Une mannequin noire en couverture de Vogue Mai 2015
Auteur: Chris B.
Date: 21/04/15
Une mannequin noire en couverture de Vogue
Mai 2015

La mannequin Liya Kebede est en couverture du Vogue Paris du mois de mai 2015. Cela fait 5 ans qu’une femme noire n’était pas apparue en Une de ce magazine de mode.

 

 

 

 

La couverture de Vogue est présentée comme un événement. Un événement là où il ne doit pas y en avoir. C’est ce que nous a affirmé Stéphanie Lefebvre, assistante de publicité du magazine :

Le choix de Liya Kebede en Une n’a pas fait débat. Il correspond à la ligne éditoriale du magazine… c’est à dire suivre les tendances de la mode. Il ne s’agit pas d’un choix politique.

Pourtant, durant 60 numéros, aucune femme noire n’a fait la couverture du mensuel. Et la version française n’est pas une exception.
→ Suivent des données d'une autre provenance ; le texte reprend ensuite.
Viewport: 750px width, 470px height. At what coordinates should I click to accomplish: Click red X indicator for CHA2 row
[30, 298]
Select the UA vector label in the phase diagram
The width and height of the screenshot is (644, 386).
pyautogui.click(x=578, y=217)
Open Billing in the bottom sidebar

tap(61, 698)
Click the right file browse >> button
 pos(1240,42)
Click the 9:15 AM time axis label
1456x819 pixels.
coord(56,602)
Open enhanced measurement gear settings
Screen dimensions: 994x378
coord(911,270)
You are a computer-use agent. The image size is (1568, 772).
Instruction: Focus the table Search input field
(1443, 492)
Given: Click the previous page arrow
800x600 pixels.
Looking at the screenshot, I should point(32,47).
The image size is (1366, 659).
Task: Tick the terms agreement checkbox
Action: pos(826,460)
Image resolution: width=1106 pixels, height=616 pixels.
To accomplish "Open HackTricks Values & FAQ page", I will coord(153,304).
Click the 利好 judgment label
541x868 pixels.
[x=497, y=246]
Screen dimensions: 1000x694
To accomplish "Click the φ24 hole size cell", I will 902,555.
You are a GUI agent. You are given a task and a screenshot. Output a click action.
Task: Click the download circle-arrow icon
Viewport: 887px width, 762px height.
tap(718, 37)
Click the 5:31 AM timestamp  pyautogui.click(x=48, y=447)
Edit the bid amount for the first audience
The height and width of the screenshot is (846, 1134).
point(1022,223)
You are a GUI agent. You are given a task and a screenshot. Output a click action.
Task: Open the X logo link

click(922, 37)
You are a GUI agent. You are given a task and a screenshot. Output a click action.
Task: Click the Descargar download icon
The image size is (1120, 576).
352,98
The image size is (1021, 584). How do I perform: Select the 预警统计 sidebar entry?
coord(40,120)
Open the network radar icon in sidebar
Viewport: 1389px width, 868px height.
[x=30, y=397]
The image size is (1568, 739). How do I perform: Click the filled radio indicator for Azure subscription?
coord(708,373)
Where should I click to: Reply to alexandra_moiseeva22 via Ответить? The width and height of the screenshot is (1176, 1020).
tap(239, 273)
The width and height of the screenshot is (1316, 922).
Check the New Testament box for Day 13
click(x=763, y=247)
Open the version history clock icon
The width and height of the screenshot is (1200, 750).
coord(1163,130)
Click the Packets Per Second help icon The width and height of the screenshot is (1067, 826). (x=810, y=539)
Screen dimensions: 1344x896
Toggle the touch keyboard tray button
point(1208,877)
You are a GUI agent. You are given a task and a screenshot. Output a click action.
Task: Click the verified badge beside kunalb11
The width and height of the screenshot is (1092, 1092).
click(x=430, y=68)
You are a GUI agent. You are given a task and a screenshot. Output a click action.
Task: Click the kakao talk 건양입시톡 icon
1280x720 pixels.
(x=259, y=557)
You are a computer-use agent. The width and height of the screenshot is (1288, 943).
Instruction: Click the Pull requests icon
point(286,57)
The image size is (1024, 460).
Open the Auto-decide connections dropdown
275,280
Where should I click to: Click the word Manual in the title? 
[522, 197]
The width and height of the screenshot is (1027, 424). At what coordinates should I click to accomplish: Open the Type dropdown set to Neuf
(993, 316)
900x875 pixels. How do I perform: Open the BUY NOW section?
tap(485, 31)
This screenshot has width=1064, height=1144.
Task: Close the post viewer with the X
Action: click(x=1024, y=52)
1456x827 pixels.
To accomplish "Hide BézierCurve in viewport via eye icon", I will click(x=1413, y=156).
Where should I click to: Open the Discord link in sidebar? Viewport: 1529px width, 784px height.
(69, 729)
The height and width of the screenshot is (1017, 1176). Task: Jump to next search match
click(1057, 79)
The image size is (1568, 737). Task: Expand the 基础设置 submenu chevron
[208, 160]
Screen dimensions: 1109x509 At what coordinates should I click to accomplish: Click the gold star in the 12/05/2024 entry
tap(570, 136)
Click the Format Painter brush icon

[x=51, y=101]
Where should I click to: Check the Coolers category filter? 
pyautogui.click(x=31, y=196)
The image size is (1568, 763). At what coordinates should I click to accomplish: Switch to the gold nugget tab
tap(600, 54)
En quinze ans, seulement deux mannequins noires ont figuré en couverture du Vogue UK, Jourdan Dunn en février 2015, et Naomi Campbell en 2003.
Des décisions éditoriales souvent influencées par une logique commerciale, et un lectorat féminin conservateur, à dominante blanche.

En 2012, sur ce sujet, une tribune "À quand une femme noire en couverture de « Elle » ?", publiée dans LeMonde.fr, a été écrite par Audrey Pulvar, et signées par plusieurs personnalités, comme Sonia Rolland, Rokhaya Diallo, Aïssa Maïga, Harry Roselmack, mais aussi Charles Tesson, Clémentine Autain, Fred Royer, …

Une revendication qui ne se limitait pas au simple cercle communautaire, et qui a permis une prise de conscience.

Comme dans les représentations publicitaires et les pages presse, la place de la femme noire est aussi marginale dans les défilés Haute Couture.
En février 2013, d’après une étude du Magazine JEZEBEL, 82,7% des mannequins qui défilait durant la Fashion Week, étaient blanches. Seulement 6% étaient noires.
C’est le pourcentage le plus bas depuis Hiver 2008.

En réaction à ce conformisme, certains acteurs de la mode n’hésitent pas à réaliser des opérations coups de poings.
C’est le cas du créateur Rick Owens, qui a fait sensation lors de la dernière Fashion Week. Son défilé était exclusivement composé de mannequins afro-américaines, pratiquant une danse urbaine, le stepping.

Il n’est pas seul. En 2013, les mannequins Naomi Campbell, Iman Bowie, et Bethann Hardison – une directrice d’agence – ont publié une lettre ouverte choc, reprise par ABC News.

La représentation de la femme noire dans le milieu de la mode est un débat sans fin, mais les lignes bougent.
Comme ça été le cas à la fin des années 70, avec l’apparition des icônes. Des icônes de beauté qui dépassaient le simple fait de la couleur de peau.
Parmi elles, on peut citer : Naomi Sims ou Grace Jones.

Aujourd’hui, on assiste au retour de ces icônes. C’est le cas de l’actrice Lupita Nyong’o, élue plus belle femme du monde en 2014 et égérie de Clavin Klein.
Ou la chanteuse Rihanna, première égérie noire de la marque Christian Dior.



Lupita Nyong'o & Rihanna

 

La jeune mannequin noire Jeannie Samnick, confirme cette tendance :

Depuis une dizaine d’année, c’est le phénomène des It-Girls. Des filles qui racontent une histoire, et qui nous paraissent plus réelles, physiquement. On utilise de moins en moins des filles stéréotypées, mais plus des filles qui buzzent : Kim Kardashian, Rihanna, Chantelle Brown Young.

 

Alors l’avancée de la femme noire dans le monde de la mode, coïncidera avec la vision de la mode de demain, moins élitiste, plus de proximité.